BERLIN – Germany faced an uncertain political future on Monday after the collapse of weeks of talks on forming a new government, with Chancellor Angela Merkel set to consult the country’s president and the possibility of new elections looming.
Germany’s Sept. 24 election produced an awkward result that left Merkel’s two-party conservative bloc seeking a coalition with the pro-business Free Democrats and the traditionally left-leaning Greens. The combination of ideologically disparate parties hadn’t been tried before in a national government, and came to nothing when the Free Democrats walked out of talks Sunday night.
Merkel said her conservatives had left “nothing untried to find a solution.” She said that she “will do everything to ensure that this country is well-led through these difficult weeks.”
It’s likely to be a while before the situation is resolved. The only other politically plausible combination with a parliamentary majority is a repeat of Merkel’s outgoing coalition with the center-left Social Democrats — but they have insisted time and again that they will go into opposition after a disastrous election result.
If they stick to that insistence, that leaves a minority government — not previously tried in post-World War II Germany — or new elections as the only options. President Frank-Walter Steinmeier will ultimately have to make that decision, since the German constitution doesn’t allow parliament to dissolve itself.
To get to either destination, Steinmeier would first have to propose a chancellor to parliament, who must win a majority of all lawmakers to be elected. Assuming that fails, parliament has 14 days to elect a candidate of its own choosing by an absolute majority. And if that fails, Steinmeier would then propose a candidate who could be elected by a plurality of lawmakers.
Steinmeier would then have to decide whether to appoint a minority government or dissolve parliament, triggering an election within 60 days. Merkel’s Union bloc is easily the biggest group in parliament, but is 109 seats short of a majority.
Merkel, Germany’s leader since 2005, said she would consult Steinmeier Monday “and then we will have to see how things develop.” She didn’t say more about her plans, or address whether she would run again if there are new elections.
Peter Tauber, the general secretary of Merkel’s Christian Democratic Union, told Deutschlandfunk radio that politicians shouldn’t “throw it back to our citizens and say, ‘vote again, we didn’t agree.’”
“I think it’s an absolute strength of our democracy, our society, that we are capable of compromise — it’s because of that that we have been such a stable and strong country in the past,” Tauber said. “And we should think carefully about whether we want to give up this principle.”

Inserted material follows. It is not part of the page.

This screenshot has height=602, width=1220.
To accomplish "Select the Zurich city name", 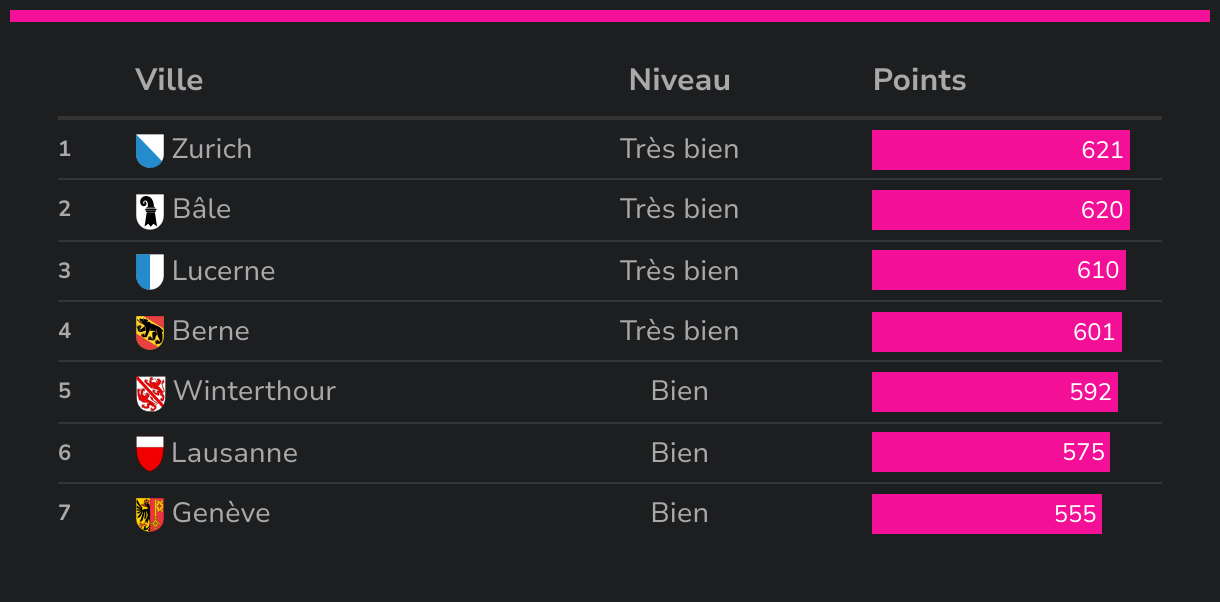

Christian Lindner, the Free Democrats’ leader, justified his decision to break off talks by saying that “we would have been forced to give up our principles and all that we had worked for for years.” His party returned to parliament in September four years after voters, unimpressed with its performance as the junior partner in Merkel’s 2009-2013 government, ejected it.
“It is better not to govern than to govern wrong,” Lindner said.
Key sticking points during the talks were the issues of migration and climate change, on which the Greens and the other parties diverged, but also Free Democrat demands on tax policy.
Merkel had planned to meet Monday with Dutch Prime Minister Mark Rutte, but that meeting was canceled at short notice.
Kirsten Grieshaber in Berlin contributed to this report.